Making personal videos for teachers and relatives serving in the army.

In the early morning of Shemini Atzeret, when the news broke out that Israel was under attack, the hysteria began. The congregants of Teaneck’s Congregation Shaarei Orah, who are more like family than friends, were in a state of shock and panic. Our beloved security guard, Kevin, did his best to stay on top of the news and reported to us on a real-time basis. He also called families of our congregants to make sure they were unharmed. Everyone was restless, knowing they would have to wait until after chag to speak with their loved ones. We all supported each other in the best ways we could. Keeping ourselves distracted, even with Simchat Torah upon us, was an impossible feat.
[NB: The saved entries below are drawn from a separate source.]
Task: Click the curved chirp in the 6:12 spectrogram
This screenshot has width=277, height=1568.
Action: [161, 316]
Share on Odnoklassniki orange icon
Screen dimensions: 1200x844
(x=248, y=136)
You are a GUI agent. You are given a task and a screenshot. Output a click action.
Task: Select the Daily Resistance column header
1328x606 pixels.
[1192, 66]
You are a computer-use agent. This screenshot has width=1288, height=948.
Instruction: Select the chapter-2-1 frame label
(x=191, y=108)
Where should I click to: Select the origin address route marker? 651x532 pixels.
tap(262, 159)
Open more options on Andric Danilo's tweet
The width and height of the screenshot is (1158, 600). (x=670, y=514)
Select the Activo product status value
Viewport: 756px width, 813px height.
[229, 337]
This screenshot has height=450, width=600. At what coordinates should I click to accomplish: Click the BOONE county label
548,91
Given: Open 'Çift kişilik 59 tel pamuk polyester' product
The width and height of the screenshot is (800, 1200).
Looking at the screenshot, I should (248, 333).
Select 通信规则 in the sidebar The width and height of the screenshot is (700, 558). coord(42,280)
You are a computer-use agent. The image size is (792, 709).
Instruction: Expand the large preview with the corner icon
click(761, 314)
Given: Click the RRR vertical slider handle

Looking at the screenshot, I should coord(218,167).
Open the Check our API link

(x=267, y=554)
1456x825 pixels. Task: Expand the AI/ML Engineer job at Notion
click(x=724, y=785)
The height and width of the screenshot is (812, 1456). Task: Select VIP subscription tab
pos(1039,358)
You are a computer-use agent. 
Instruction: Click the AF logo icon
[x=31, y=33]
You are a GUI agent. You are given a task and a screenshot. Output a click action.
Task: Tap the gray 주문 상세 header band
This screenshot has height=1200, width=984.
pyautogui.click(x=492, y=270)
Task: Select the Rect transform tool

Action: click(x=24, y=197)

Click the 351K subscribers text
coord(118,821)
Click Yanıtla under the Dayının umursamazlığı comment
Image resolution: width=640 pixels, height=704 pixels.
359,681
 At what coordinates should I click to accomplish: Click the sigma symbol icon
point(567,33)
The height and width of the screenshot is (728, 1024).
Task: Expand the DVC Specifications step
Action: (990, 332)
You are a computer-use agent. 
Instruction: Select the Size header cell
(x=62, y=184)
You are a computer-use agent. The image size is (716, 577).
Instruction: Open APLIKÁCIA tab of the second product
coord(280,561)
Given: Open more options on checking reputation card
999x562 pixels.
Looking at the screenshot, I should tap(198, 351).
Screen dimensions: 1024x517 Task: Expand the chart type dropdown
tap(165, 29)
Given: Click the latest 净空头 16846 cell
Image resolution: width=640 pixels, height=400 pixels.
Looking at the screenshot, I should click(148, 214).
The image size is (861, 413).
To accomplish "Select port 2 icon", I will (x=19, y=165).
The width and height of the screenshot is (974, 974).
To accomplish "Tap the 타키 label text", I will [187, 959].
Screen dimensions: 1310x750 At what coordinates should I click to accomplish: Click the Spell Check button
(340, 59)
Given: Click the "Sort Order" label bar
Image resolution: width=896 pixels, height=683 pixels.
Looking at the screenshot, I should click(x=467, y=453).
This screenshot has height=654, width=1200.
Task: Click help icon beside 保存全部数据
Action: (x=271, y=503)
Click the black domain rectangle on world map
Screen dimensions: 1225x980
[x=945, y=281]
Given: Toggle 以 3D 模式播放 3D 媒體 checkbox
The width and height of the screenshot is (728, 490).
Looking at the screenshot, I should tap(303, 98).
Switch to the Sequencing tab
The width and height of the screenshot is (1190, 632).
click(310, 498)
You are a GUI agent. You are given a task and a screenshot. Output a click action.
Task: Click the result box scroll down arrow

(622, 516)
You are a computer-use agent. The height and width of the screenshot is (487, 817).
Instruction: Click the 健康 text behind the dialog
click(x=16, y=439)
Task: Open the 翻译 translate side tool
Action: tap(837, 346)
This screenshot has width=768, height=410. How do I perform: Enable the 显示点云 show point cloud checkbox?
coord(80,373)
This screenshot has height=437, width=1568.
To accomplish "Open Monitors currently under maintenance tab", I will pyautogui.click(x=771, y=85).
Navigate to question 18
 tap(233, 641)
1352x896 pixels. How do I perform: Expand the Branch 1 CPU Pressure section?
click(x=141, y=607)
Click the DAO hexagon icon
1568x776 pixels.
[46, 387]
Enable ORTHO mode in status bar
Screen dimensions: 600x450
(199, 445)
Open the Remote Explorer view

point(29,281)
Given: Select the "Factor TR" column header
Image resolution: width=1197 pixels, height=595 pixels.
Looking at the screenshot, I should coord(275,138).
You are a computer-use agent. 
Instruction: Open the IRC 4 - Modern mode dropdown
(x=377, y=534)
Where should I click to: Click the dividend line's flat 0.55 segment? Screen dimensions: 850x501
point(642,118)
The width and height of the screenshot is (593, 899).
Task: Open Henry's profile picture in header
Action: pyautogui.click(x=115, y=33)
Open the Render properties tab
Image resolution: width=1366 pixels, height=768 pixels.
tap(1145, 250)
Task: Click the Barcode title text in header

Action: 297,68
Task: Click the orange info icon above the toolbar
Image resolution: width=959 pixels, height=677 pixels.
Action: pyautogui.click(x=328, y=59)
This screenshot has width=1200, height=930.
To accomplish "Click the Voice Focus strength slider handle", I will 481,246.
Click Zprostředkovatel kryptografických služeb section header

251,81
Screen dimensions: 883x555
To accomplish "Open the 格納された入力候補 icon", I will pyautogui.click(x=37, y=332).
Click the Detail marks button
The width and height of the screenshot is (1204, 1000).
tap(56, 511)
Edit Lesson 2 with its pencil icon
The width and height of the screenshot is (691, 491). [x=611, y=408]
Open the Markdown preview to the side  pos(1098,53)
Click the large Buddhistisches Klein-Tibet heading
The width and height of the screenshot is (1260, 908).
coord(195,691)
Immediately after chag, people jumped into action. Communities were organizing collections of military equipment, fundraisers, Tehillim groups, challah bakes, bake sales, shiurim and public demonstrations. I did not know where to start—so many causes, each one of which was essential and urgent.

Bake sale.

While in my full-on-frenetic-manic-panic mode, my daughter, Yael, asked me how I planned to help and what she can do to help as well. She was aware that her aunt, uncle and 12 cousins were at a kibbutz in the South and that, by the Grace of God, they escaped the tragic fate that their friends and neighbors endured. They were crowded and holed up in a mamad for 11 hours, with young moms and babies, one container of memrach shokolad, and a pail to substitute for a toilet. When they felt safe enough to leave the mamad, they found their car ridden with bullet holes. And that was just the beginning.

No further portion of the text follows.